Als wir nun auf Signalverkehr-Weite herangekommen waren, konnten wir deutlicher erkennen, daß der im Maste hängende Mann versuchte, uns ein Winkersignal in den bekannten Winkspruch-Buchstaben, die durch verschiedene Armstellungen gebildet werden, zu übermitteln.

Nicht lange darauf kam auch die Meldung eines Unteroffizieres zu mir: „Herr Kapitänleutnant, das Signal von dem Fischerboot bedeutet: Kommandant an Kommandant, ich freue mich sehr, Sie hier begrüßen zu können!” Also schien das Fahrzeug doppelt verdächtig. Vielleicht wollte man uns ganz arglos machen durch dieses leicht nachzuahmende Winkersignal und uns so in die allernächste Nähe des Fahrzeuges locken.

Zunächst ließ ich das Signal noch einmal wiederholen, die Antwort lautete jedoch ebenso wie das erstemal.
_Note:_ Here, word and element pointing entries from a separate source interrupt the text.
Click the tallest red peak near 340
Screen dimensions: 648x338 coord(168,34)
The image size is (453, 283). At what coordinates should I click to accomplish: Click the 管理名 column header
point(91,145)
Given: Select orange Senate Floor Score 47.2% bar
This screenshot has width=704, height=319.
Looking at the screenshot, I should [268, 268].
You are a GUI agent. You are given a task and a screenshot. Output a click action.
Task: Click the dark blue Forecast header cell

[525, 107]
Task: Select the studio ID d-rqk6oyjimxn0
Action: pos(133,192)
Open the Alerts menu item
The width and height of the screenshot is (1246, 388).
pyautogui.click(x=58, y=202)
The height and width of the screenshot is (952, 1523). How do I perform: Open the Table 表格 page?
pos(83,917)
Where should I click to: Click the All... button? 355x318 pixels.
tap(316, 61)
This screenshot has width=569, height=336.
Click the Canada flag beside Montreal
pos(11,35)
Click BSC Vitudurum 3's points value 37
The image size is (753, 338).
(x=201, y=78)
Da wir nun auch schon so nahe gekommen waren, daß wir erkennen konnten, daß unmöglich außer den gepreßt nebeneinander stehenden Leuten noch etwa verborgene Geschütze an Deck des Seglers stehen konnten, fragten wir durch Signal an: „Mit wem haben wir denn eigentlich die Ehre?” Als Antwort kam sofort zurück: „Hier ist die gerettete Besatzung des versenkten deutschen Hilfskreuzers ‚Meteor’!” Nun aber freuten die da drüben sich nicht mehr allein! Auch bei uns war die Freude groß, schiffbrüchige Kameraden angetroffen zu haben.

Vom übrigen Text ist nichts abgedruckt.